# How long do your bars last??



## JumpinIrish4ever (Mar 11, 2010)

Hey guys!

The only complaint I seem to be getting from some people is that my bars don't last very long. Now, I'm not sure what on earth these people do with their bars because mine last 2-3x as long. Ugh! So...how long should a bar say 4-4.5oz last?? Any suggestions on getting it to last longer??

Thanks!


----------



## Caprine Beings (Sep 19, 2008)

Mine depend on the recipe. My softer bars last (for one person) 3 weeks. The harder bars last well over a month.
Tam


----------



## Kalne (Oct 25, 2007)

I honestly couldn't say. There are 11 of us here using the same shower. So for us, we'll go through a bar in maybe 10 days. Also depends on how much people like to lather up and whether or not they use a cloth or puff or just their hands.


----------



## Caprine Beings (Sep 19, 2008)

:yeahthat on how they use it.


----------



## jdranch (Jan 31, 2010)

For me and my dh, about 2-3 weeks. I love lather and use a puff. I don't put it on a dish just set it on the ledge.


----------



## carlidoe (Jul 30, 2010)

A bar will last the 4 of us around 3 weeks. I have had a couple of customers say that their bar didn't last long. BUT, they had children dropping it in the tub with them or were leaving it the the shower.


----------



## Huminbird (Jul 22, 2008)

We don't usually use a lufa or anything, just our hands and the bar lasts me 4+ weeks. My husbands lasts him about 3 weeks. Men are their own lufas a lot of the time 

I have formulated a pretty hard bar and have customers come back to my booth a month after buying their soaps and say they would buy more but theirs is just lasting them so long! They love that but they don't have to return as often to buy more.


----------



## Anita Martin (Dec 26, 2007)

My boyfriend uses a new bar every 5 or 6 days. The same 6+ ounce HARD and CURED bar will last me a month or more. It's all in the use. My newly opened bars look new for over a week, and I use a poofy thing. He uses a cotton washcloth and his look half used up the after the first use. But the up side is he's very clean!


----------



## JumpinIrish4ever (Mar 11, 2010)

Thanks guys! I just couldn't believe some people are going through it so fast! My bar isn't as hard but is VERY conditioning. So, I guess it's a give or take thing. LOL


----------



## Anita Martin (Dec 26, 2007)

A soft castile soap bar lasts me several weeks. Him? It wouldn't last through one shower. Some people tell me my soap lasts so long they cut it in smaller pieces and it goes 4 or 6 months. If people say the soap doesn't last, they are likely soapaholics..which is a GOOD thing! If I were selling soap to Claude, I'd be making a fortune off of him! He's my best customer, hands down! He's always had a thing about being extra-clean...what luck that he'd get hooked up with a soapmaker!


----------



## MysticHollowGoats (Nov 5, 2007)

Anita Martin said:


> He's always had a thing about being extra-clean...what luck that he'd get hooked up with a soapmaker!

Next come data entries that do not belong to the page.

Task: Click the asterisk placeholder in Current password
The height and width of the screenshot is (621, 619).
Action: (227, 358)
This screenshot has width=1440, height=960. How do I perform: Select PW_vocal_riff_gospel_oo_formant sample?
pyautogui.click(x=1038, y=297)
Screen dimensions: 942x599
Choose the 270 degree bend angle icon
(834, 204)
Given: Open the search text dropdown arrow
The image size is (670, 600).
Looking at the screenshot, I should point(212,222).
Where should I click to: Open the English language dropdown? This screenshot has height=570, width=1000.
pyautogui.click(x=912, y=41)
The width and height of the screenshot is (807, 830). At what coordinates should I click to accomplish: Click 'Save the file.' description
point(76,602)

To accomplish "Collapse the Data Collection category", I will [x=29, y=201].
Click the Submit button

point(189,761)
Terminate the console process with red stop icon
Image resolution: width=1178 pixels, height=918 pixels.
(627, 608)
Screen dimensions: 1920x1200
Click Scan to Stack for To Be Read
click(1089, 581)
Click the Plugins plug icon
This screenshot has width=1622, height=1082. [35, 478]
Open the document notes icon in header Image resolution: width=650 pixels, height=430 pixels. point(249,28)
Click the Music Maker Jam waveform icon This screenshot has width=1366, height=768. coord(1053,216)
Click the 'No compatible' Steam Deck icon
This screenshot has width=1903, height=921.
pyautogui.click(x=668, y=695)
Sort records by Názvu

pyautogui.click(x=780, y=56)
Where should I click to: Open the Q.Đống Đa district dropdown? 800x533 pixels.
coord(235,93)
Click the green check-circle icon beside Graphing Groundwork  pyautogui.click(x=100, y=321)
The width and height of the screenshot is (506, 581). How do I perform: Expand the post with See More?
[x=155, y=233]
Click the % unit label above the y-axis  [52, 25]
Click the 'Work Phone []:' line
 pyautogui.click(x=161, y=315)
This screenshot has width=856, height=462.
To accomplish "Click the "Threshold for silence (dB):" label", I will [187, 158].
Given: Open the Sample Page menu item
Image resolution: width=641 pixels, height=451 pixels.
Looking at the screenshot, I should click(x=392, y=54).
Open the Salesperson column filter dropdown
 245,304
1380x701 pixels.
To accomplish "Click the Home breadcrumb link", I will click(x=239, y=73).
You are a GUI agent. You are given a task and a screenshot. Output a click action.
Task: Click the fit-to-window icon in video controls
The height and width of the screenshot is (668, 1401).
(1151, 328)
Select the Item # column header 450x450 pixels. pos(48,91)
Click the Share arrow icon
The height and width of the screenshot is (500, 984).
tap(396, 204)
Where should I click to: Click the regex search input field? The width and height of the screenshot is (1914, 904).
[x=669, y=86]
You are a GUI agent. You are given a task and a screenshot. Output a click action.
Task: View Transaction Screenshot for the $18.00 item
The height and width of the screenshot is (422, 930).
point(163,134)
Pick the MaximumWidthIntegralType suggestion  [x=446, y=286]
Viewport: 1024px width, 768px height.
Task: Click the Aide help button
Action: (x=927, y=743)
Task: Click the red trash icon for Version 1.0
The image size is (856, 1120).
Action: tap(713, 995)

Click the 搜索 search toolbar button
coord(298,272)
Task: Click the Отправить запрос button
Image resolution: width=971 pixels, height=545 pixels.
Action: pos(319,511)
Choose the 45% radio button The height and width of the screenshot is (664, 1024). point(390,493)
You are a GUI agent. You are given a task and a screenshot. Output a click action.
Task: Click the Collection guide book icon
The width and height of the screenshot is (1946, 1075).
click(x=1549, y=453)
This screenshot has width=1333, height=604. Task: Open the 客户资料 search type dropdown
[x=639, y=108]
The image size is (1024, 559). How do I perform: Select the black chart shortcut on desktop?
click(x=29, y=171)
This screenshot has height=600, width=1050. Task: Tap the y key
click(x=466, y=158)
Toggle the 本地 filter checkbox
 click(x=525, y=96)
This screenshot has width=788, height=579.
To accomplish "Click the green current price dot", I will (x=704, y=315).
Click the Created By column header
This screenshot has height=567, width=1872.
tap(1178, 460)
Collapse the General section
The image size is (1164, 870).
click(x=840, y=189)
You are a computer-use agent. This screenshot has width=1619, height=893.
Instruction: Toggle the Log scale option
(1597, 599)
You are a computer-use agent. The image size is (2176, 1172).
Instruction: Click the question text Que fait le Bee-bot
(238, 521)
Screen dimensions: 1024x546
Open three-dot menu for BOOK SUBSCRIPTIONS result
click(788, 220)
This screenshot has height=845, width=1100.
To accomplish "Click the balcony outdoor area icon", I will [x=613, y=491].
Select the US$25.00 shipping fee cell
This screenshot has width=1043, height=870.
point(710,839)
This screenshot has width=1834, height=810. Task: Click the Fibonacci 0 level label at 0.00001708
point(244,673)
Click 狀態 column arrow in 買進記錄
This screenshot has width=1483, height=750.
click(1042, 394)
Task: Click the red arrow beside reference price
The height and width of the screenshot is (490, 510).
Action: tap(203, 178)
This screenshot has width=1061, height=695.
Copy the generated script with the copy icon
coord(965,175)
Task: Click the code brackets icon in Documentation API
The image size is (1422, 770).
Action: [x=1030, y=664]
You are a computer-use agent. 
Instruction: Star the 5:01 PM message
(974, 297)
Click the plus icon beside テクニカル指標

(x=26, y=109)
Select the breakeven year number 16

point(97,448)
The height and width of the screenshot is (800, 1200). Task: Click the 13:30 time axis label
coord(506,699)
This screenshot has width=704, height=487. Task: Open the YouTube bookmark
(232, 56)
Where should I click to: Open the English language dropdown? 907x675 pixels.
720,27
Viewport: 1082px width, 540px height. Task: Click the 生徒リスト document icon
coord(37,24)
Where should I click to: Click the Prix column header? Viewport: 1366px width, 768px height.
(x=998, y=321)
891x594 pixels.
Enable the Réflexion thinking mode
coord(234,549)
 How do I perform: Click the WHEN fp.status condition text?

Very clean and lucky guy =)


----------



## jimandpj (Mar 11, 2008)

If somebody says the soap doesn't last long, then I tell them that they need to keep their soap out of direct water and let it dry out in between uses. I give them several suggestions for how to help it dry out. Turn it back (nicely) on them that it is their habits and not your soap that is making it not last long. I never say the soap will last a certain amount of time, b/c like everyone pointed out, it depends on personal bathing habits.

PJ


----------



## JumpinIrish4ever (Mar 11, 2010)

Thanks everyone. I will give those suggestions. I personally LOVE my soap so I'm always trying to make it better.


----------



## Anita Martin (Dec 26, 2007)

It also depends on how much soap they like on their washcloth if they use one. My DB will seriously use a quarter bar of soap lathering up his washcloth. He does it twice a day, which is why he goes through several 6 oz bars a week...I'm sure other people do this too and it makes a huge difference in how long the bar lasts. He's been doing this his whole life and never complained mine don't last as long as commercial soaps...he probably went through a dozen of those every month too


----------



## Aja-Sammati (Oct 26, 2007)

Mine lasts...TOO long! A soapaholic with a dirty job can go through one of my 6 oz bars in less than a month, but some of my customers only buy 2 bars a year! I wish it were okay to tell customers to take more showers :lol How long your soap has cured can really change how long the bars last also.


----------



## NubianSoaps.com (Oct 26, 2007)

It's an opportunity to sell your soap savers, and soap dishes!


----------



## Huminbird (Jul 22, 2008)

I have been asking customers this question this week and the bars for women last about 1.5 months or even more for a few! I use coconut oil 110 instead of 96 or whatever and I think this makes a difference for the bars. At least it seems to. My only liquid oil is olive oil. Other than that I use coconut oil and shea butter and palm oil. These work together to make a very hard bar and I love it personally. I have people say they were really surprised at how long it lasted because they had handmade bars just melt away before. Everyone seems to like that quality in my bars.


----------



## LynninTX (Oct 25, 2007)

Varies so much. I have 1 customer that I wonder about as many bars as she buys... I even asked her once if they were all for her. But she does not complain so. 

She & her dh go through 2-3 bars/mo


----------